His word was probably worth a cup of coffee and little more, but of all the people he had worked with in Hollywood, Jay was probably the most honest and trustworthy. He said, “I’ll see what happens. If this gets out of hand, obviously there won’t be a movie with me in it.”
And then he traveled the rest of the way, with his phone off. He made it to L.A. in the late afternoon, rented a car, found himself a nondescript hotel and watched TV, something he did rarely. He spent Saturday at a mall, buying more appropriate clothes and shoes. He checked his call log and messages, looking for one in particular, but the only one that mattered to him wasn’t there. And of course it shouldn’t be—they’d said goodbye.

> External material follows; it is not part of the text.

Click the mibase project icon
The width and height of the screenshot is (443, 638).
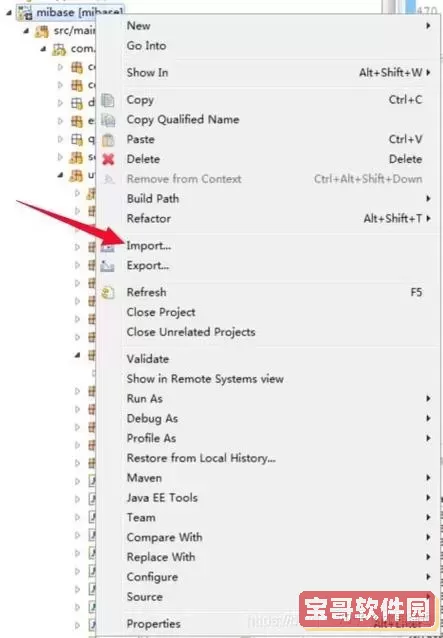24,13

Sunday night he drank a little more than usual and when he slept he dreamt of Katie, her warm body against him. Not a sex dream… It was much worse than that—it was more intimate than sex. It was the kind of closeness he had with her. She was there, soft and sweet and laughing, saying smart-ass things, holding him against his worst childhood fears of loss and abandonment.

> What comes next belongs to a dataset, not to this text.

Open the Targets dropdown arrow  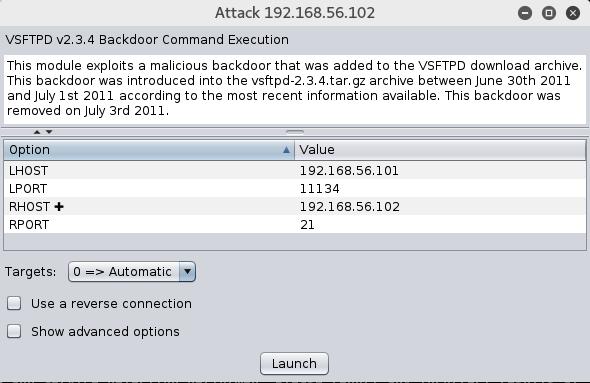coord(187,271)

On Monday when he went to Jay Romney’s office, standing in front of the door, waiting on the street, was Cherise. His mother.
“Dylan,” she said, a bit breathless. “Sweetheart!”
“Why does anything ever surprise me,” he muttered.
Cherise straightened herself. She would be sixty-three by now, older than his father would be had he lived, but she didn’t look a day over forty, though her skin was a little tight across her face. She was too thin, but that would not be too thin for Cherise’s tastes; she worked hard at thin.
“Is that all you have to say to your mother after all these years?”
She hadn’t called him once in twenty years to ask how he was getting along. Never just to talk. She always had an agenda that revolved around him helping her out in some way. For reasons he would never be able to explain, he had achieved the kind of enduring popularity and success his extended family found enviable and it was that for which they reached out to him, the rare times they had. “Pretty much,” he said. “I didn’t listen to all the messages.”
She stiffened as if affronted. “I only said I’d like to see you while you’re in town…”
“There were calls from Bryce and Blaine,” he said. “Why are you circling the wagons? What is it you think I can do for you?”